[Stored data]
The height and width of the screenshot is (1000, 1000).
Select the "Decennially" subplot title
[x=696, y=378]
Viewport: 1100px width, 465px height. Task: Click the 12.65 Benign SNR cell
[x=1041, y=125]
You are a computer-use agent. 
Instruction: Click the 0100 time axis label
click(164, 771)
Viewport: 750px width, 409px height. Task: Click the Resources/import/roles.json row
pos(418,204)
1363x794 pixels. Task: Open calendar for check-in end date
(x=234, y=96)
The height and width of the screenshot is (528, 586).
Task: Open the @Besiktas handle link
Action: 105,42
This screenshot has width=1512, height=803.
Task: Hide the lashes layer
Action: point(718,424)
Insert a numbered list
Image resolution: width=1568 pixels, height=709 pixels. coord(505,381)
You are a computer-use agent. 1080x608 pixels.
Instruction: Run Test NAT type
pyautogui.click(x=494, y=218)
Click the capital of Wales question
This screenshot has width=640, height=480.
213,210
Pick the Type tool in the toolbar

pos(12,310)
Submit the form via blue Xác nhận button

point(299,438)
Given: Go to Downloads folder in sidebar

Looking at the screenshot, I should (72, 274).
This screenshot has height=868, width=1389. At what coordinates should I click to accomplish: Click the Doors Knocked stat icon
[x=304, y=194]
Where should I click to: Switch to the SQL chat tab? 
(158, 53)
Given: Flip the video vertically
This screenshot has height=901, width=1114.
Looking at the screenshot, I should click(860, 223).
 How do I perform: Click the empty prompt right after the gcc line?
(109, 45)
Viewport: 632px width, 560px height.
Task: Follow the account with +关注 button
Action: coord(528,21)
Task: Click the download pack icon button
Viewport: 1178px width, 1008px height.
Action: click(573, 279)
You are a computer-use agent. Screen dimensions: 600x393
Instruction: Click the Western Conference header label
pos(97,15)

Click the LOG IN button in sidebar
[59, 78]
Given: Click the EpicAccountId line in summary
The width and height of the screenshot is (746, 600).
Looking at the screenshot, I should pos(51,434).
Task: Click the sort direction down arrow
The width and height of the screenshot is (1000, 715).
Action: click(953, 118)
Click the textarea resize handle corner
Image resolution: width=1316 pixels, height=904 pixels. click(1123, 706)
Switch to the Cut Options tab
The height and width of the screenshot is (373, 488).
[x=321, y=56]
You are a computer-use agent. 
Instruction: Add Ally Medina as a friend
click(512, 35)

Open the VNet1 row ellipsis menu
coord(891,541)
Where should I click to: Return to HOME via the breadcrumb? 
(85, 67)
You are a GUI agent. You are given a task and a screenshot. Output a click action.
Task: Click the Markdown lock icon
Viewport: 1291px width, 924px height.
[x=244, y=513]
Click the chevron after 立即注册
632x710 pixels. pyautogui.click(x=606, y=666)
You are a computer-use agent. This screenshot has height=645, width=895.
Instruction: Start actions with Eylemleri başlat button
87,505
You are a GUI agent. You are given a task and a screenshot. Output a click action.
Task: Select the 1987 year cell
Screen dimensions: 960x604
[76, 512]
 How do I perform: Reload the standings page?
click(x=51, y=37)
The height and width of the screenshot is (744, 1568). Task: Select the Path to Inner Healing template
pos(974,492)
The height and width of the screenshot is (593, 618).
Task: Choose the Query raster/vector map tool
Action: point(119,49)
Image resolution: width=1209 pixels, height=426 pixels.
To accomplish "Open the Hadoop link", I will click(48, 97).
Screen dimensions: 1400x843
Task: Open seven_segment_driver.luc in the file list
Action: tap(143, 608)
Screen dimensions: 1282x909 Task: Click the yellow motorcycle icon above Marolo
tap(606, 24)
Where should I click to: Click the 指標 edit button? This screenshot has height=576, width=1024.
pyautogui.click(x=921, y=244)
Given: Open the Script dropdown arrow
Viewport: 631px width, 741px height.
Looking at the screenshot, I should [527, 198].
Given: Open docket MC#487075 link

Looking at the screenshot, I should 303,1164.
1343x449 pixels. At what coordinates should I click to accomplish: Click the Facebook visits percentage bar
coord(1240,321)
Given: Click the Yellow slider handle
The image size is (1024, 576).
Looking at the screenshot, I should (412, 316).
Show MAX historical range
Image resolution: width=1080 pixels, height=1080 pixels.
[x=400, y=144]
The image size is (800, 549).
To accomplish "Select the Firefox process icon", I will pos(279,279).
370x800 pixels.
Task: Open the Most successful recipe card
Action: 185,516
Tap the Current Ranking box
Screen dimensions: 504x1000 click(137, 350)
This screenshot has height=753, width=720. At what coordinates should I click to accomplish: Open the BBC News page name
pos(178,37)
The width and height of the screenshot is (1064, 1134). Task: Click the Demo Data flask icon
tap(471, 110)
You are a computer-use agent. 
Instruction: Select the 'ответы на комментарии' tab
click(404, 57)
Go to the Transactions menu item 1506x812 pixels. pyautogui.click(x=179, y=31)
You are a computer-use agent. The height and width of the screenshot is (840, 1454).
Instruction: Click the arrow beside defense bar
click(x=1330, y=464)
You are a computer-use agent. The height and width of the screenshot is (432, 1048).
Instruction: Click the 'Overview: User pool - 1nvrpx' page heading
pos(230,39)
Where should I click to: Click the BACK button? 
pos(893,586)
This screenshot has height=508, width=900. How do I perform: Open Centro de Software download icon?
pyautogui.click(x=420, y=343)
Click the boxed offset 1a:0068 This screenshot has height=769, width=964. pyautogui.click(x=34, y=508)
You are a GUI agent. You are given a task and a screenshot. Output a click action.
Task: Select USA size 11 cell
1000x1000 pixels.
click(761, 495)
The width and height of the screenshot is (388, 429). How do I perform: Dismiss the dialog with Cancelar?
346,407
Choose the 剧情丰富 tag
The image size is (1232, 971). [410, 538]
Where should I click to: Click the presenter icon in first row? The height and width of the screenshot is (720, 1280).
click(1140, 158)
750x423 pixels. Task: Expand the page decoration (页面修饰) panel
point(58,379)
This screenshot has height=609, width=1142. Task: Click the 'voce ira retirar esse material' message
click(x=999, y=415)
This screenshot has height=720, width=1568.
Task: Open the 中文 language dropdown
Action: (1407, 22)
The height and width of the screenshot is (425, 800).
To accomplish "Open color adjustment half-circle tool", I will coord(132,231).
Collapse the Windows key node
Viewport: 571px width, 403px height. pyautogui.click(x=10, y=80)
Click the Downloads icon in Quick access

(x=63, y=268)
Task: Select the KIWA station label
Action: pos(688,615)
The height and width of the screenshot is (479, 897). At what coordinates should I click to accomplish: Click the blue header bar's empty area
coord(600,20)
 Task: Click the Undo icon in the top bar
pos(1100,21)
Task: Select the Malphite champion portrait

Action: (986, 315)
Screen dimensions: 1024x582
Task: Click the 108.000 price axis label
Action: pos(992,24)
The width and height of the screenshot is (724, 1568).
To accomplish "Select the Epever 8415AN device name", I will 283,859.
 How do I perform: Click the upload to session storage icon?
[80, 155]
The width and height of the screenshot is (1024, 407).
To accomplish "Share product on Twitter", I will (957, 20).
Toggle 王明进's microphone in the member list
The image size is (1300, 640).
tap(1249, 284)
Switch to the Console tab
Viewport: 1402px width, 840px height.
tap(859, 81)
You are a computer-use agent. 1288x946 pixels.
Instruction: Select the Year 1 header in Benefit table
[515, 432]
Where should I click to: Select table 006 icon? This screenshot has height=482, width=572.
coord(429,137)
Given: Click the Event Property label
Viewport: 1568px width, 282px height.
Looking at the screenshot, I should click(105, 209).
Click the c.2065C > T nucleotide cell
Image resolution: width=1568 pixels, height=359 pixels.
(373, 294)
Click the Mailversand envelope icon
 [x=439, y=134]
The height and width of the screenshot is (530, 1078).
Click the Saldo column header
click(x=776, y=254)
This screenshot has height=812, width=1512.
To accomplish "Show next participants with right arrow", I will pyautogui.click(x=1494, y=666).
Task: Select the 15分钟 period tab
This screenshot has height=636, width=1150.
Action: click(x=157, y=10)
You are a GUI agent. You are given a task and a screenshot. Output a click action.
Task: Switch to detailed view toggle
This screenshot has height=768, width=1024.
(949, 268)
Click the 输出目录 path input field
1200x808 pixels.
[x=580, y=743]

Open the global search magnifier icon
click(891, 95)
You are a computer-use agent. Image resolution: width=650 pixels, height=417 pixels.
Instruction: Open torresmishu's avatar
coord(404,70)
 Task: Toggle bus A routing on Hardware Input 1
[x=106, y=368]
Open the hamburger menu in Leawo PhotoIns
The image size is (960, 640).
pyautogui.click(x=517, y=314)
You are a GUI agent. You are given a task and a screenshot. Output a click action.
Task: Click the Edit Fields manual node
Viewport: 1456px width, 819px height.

-- What the task asks --
Find the lines above that contain "computer" and give their count, with nothing added.

-- Task result --
10